A Capitolina 11, novembro 2014 | Page 20

"Toda pessoa deveria ser aplaudida de pé pelo menos uma vez na vida, porque todos nós vencemos o mundo.”

Extraordinário faz jus ao seu nome, afinal, é um livro que aborda uma questão complicada de um jeito leve e encantador. Este é um dos livros que com certeza lerei com meus futuros alunos, quando me tornar professora!

O livro conta a história de August Pullman (mais conhecido como Auggie), um menino que nasceu com uma síndrome genética que deixou seu rosto deformado (ou seria melhor dizer “diferente”?). De início, o livro é narrado pelo próprio Auggie. Assim, somos introduzidos ao seu mundo e também criamos o desenho do seu rosto, a partir das descrições feitas pelo menino. Auggie está prestes a encarar um grande desafio: frequentar a escola pela primeira vez. O garoto entra para o quinto ano, muito receoso em relação à nova experiência. No entanto, o diretor do Ensino Fundamental II, Sr. Buzanfa (sim, esse é o nome dele!) é muito gentil! Ele convoca três alunos para mostrar a escola ao Auggie. Dentre estes estão Jack e Julian, o segundo tem um caráter duvidoso e, posteriormente, causará certas coisas ruins ao nosso protagonista.

Dessa forma, vamos acompanhando o dia-a-dia do Auggie, vendo o quanto é difícil ser ele e também refletindo sobre o quão corajoso o garoto é. A autora explora muito bem a questão do bullying, o livro passa uma mensagem brilhante sobre esse problema que atinge muitas crianças, adolescentes e até mesmo adultos. Sentimo-nos na pele do Auggie e isso faz toda a diferença. O que você faria se tivesse o rosto deformado? Como você seria internamente? Como enfrentaria o preconceito, os olhares, os não-olhares etc? O que você faria se alguém que você gostasse fosse como o Auggie?

Outro aspecto extremamente positivo é que o livro é alternado de acordo com diferentes pontos de vista. Temos um capítulo narrado pela Olivia (irmã mais velha do Auggie), personagem de que gostei muito; outro narrado pelo melhor amigo do garoto e por aí vai. Através da alternância de capítulos, podemos ver Auggie sob diferentes olhares. Logo percebemos o quanto o menino é divertido, inteligente, compreensivo... extraordinário. A propósito, considerando que a edição deste mês de A Capitolina corresponde à “literatura de fluxo de consciência” é interessante mencionar que o capítulo pensado narrado por Justin (o namorado de Olivia) é um belo exemplo das características desse tipo de literatura. R. J. Palácio adota um estilo diferente no capítulo em questão. Aliás, uma das técnicas utilizadas para representar o fluxo de consciência é a não utilização de letras maiúsculas no texto. O leitor sente que essa parte do livro é singular, pois podemos perceber o modo introspectivo da narração de Justin.

Auggie enfrenta muitos problemas na escola e na família, porém, tais obstáculos fazem com que ele cresça enquanto pessoa e ensine um bocado de lições para seus amigos e familiares, bem como para nós leitores.

Menção honrosa para o Sr.

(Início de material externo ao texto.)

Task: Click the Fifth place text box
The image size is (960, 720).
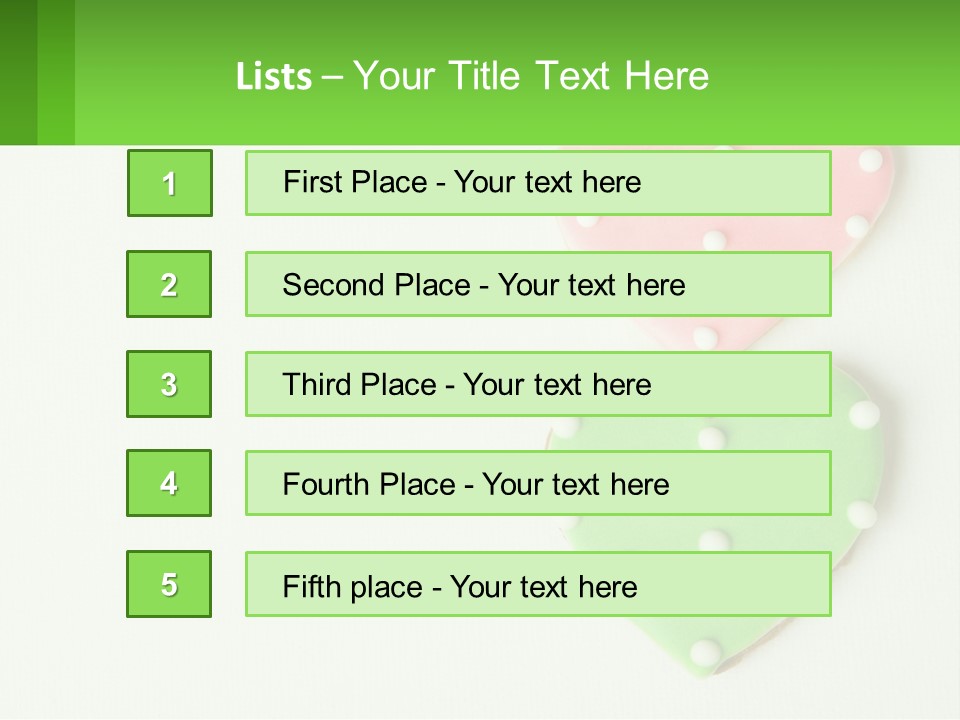Action: click(538, 585)
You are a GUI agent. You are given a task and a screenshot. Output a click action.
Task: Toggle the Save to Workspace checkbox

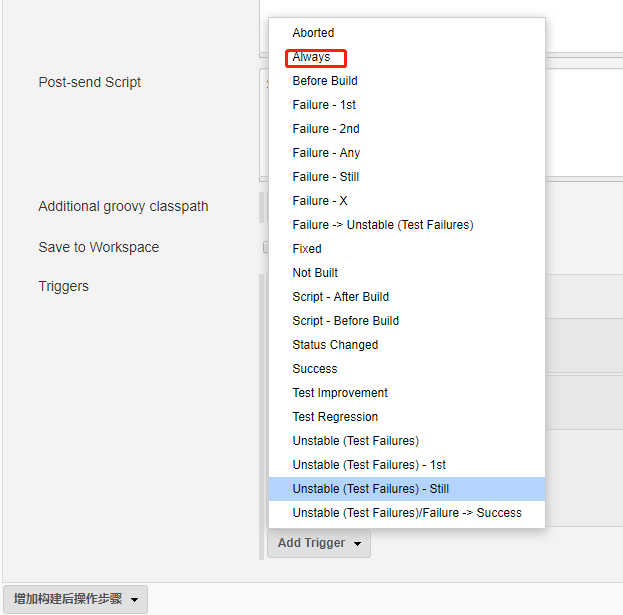266,247
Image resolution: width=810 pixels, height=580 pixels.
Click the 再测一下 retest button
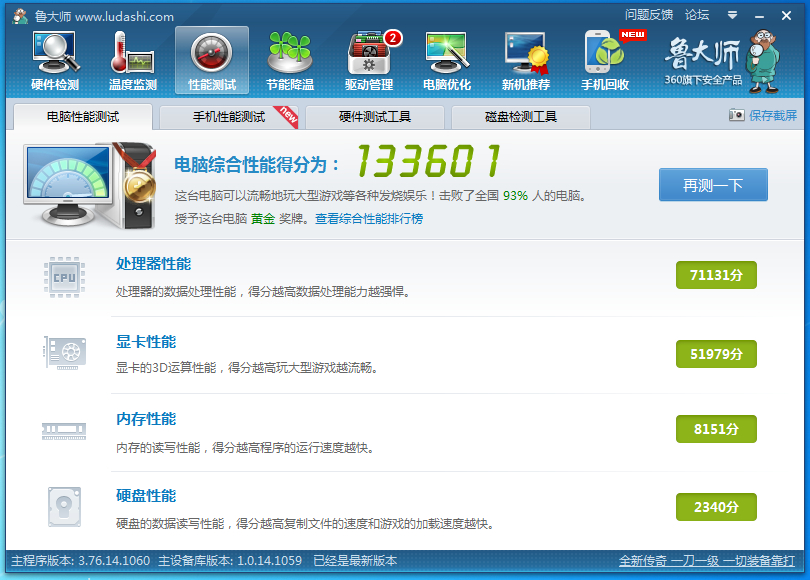tap(713, 185)
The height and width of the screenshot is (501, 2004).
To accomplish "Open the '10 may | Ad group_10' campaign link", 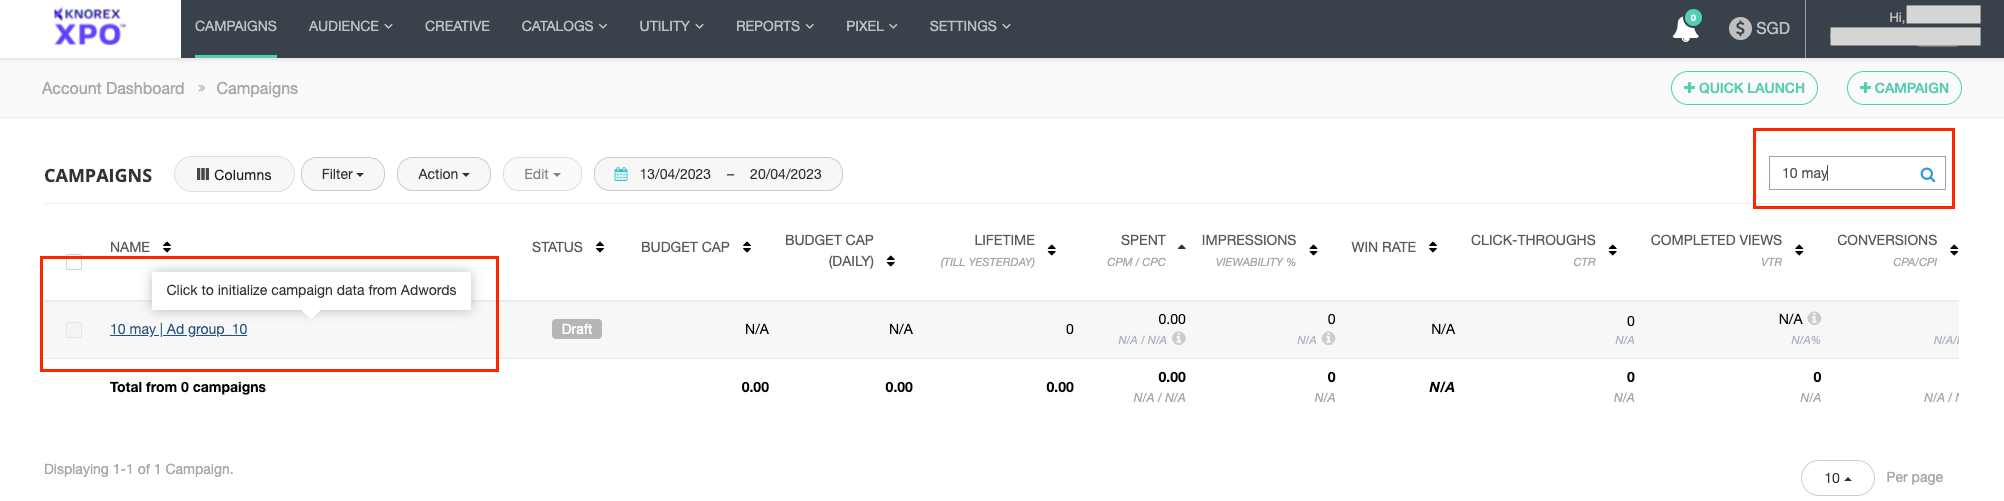I will tap(178, 329).
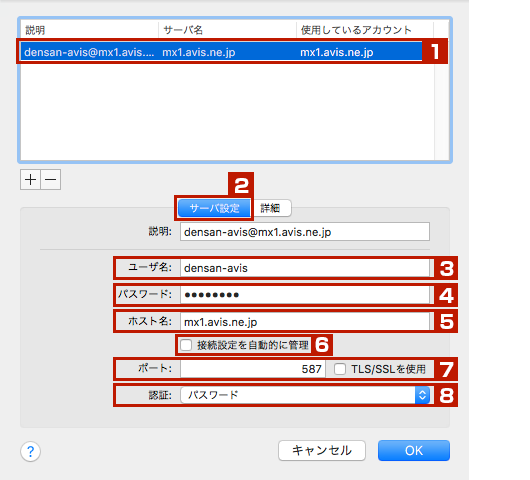The image size is (530, 480).
Task: Click the パスワード password field
Action: (305, 295)
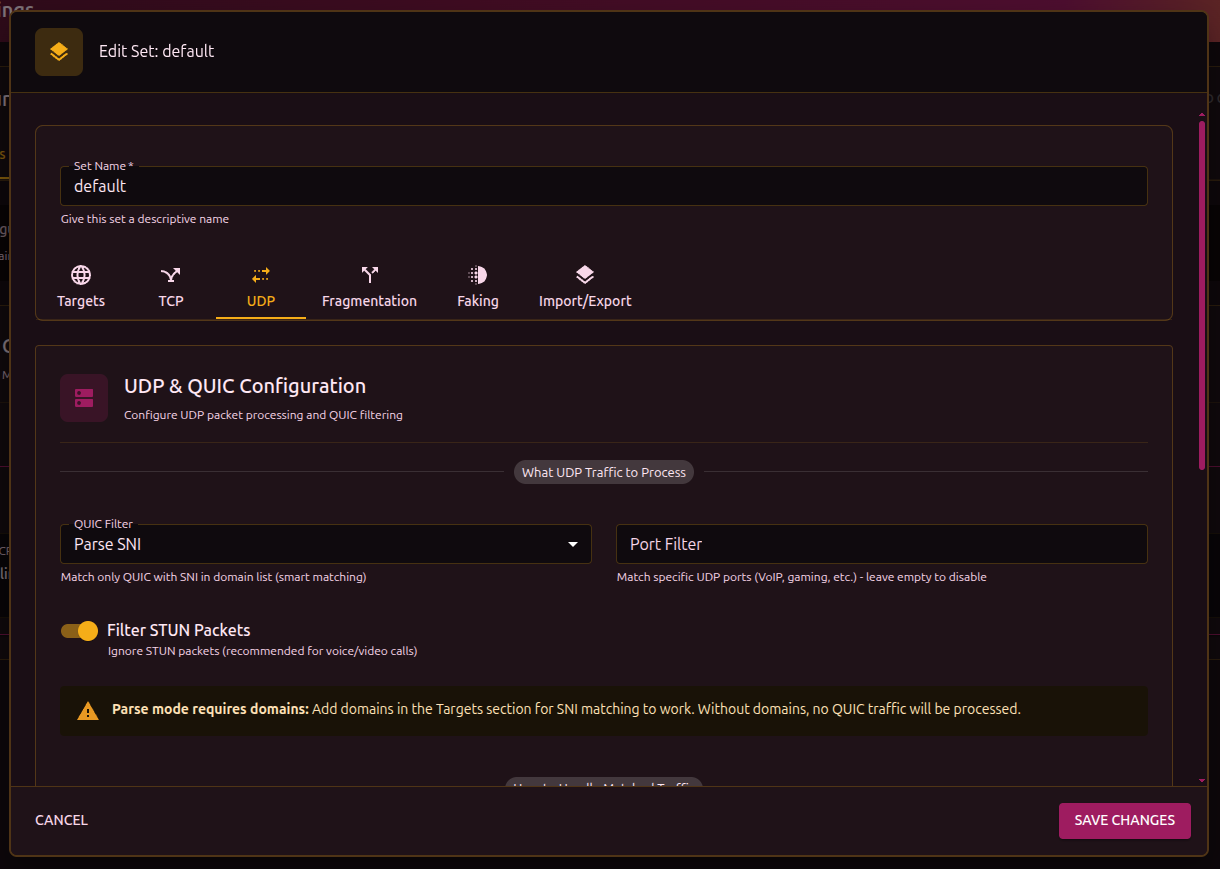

Browne, o professor de inglês do Auggie, que todo mês passa um preceito aos alunos (trata-se de alguma citação de autores célebres, cujo conteúdo aborda algum princípio de vida). Acredito que isso é bem interessante, pois permite que os discentes reflitam sobre suas atitudes. Aliás, R. J. Palacio acabou de lançar o livro 365 Dias Extraordinários - o Livro de Preceitos do Sr. Browne.

Uma curiosidade: o Auggie é descendente de brasileiros.

Recomendo esse livro a todos, pois a história é bonita e nos faz refletir sobre o preconceito não apenas em relação à alteridade, mas a nós mesmos também. A aparência realmente não vale muito, o que mais importa é o que você tem por dentro. Não adianta ser (já diziam nossos avós) “por fora bela viola e por dentro, pão bolorento”. As pessoas são muito mais que aparência exterior. Nós não podemos escolher nossos genes, mas podemos escolher nosso caráter.

Temos de parar de julgar o livro pela capa e as pessoas pelo rosto. Além disso, é muito importante ter empatia e respeitar a todos.

Um ponto bem frisado no livro foi a "gentileza"! Como disse o Sr. Buzanfa, se todas as pessoas fossem mais gentis que o necessário, o mundo seria um lugar bem melhor! Vamos exercer a gentileza, pessoal!

Esse livro é realmente Extraordinário.

"Agora, pensando bem, não sei por que fiquei tão estressado com isso. É engraçado como às vezes nos preocupamos muito com uma coisa e ela acaba não sendo nem um pouco importante."